Die Fabrik beschäftigt sich jetzt hauptsächlich mit dem Bau von Brauerei- und Mälzereimaschinen, Eis- und Kühlmaschinen, Dampfmaschinen bis zu 1000 Pferdestärken, Dampfkessel, Holzschleiferei-, Pappen- und Papiermaschinen, Maschinen für Cellulose- und Zementfabriken, Dampfwaschanstalten, Turbinen und Wasserrädern, Transmissionen, mechanischen Aufzügen, Walken, Heizungsanlagen und Trocken­-Einrichtungen, Rohrleitungen und Pumpen aller Art. Neben den geräumigen der Neuzeit entsprechend eingerichteten Maschinenbauwerkstätten besitzt die Fabrik noch eine Schmiedewerkstatt mit zwei Dampfhämmern, sowie Eisen- und Metallgießerei, Kupferschmiede, Klempnerei, Tischlerei und Dampfkesselschmiede, letztere mit vervollkommneter hydraulischer Nietung.

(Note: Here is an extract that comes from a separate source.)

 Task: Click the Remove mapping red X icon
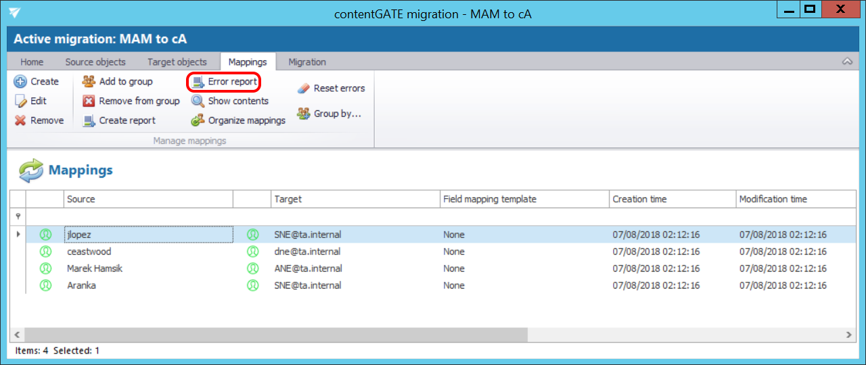coord(20,121)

Dank des Renommees der Fabrik haben deren Maschinen nicht nur im Inlande, sondern auch in allen übrigen Staaten der Welt guten Eingang gefunden, und sind darin namentlich die Brauerei- und Mälzereimaschinen, Eis- und Kühlmaschinen und Sterilisierapparate besonders hervorzuheben. Durch vorzügliche Leistung der Eis- und Kühlmaschinen ist es nun auch den Bewohnern der tropischen Länder möglich geworden, ihr Bier an Ort und Stelle zu brauen und nach deutscher Art zum Ausschank zu bringen. In den Zonen, in denen man bis vor Jahren [Ξ] das Eis nur dem Namen nach kannte, ersetzen die Eismaschinen nun das, was die Natur daselbst versagt.

Mit der Einführung der Eismaschinen und Sterilisierapparate hat sich in der Brauerei­-Industrie eine vollständige Umwandlung vollzogen und was man vor Jahren in dieser Branche noch für unmöglich hielt, entrollt sich heute als vollendete Thatsache.

Auch andere Zweige, wie z. B. die Schokoladenfabriken, Konservenfabriken, Schlächtereien, Konzerthallen, Tiefbohrungen etc., haben sich die Vorteile der künstlichen Luftkühlung resp. Kälteerzeugung zu eigen gemacht und somit dem Maschinenbau ein vollständig neues Gebiet erschlossen.

Um auch der großen Vielseitigkeit des Etablissements eine weitere Beleuchtung zu geben, sei noch erwähnt, daß neben dem eben erläuterten sehr ausgedehnten und weitverzweigten, als Hauptabteilung der Fabrik geltenden Maschinenbau auch eine nicht unbedeutende Baumwoll-Spinnerei, welche Branche seit ihrer Begründung beibehalten worden ist, betrieben wird. Mit derselben ist noch seit einigen Jahren eine nach größerem Stile eingerichtete Verbandwattefabrik verbunden worden. Auch diese Abteilungen, der Textilbranche angehörig, haben den Fortschritten der Neuzeit ebenfalls insofern volle Rechnung getragen, als sie neben einer mit den Jahren herausgebildeten Vergrößerung auch den technischen Vervollkommnungen in der ausgedehntesten Weise gefolgt sind, so daß sie auch hierin die Überzeugung haben können, auf der Höhe der Zeit geblieben zu sein.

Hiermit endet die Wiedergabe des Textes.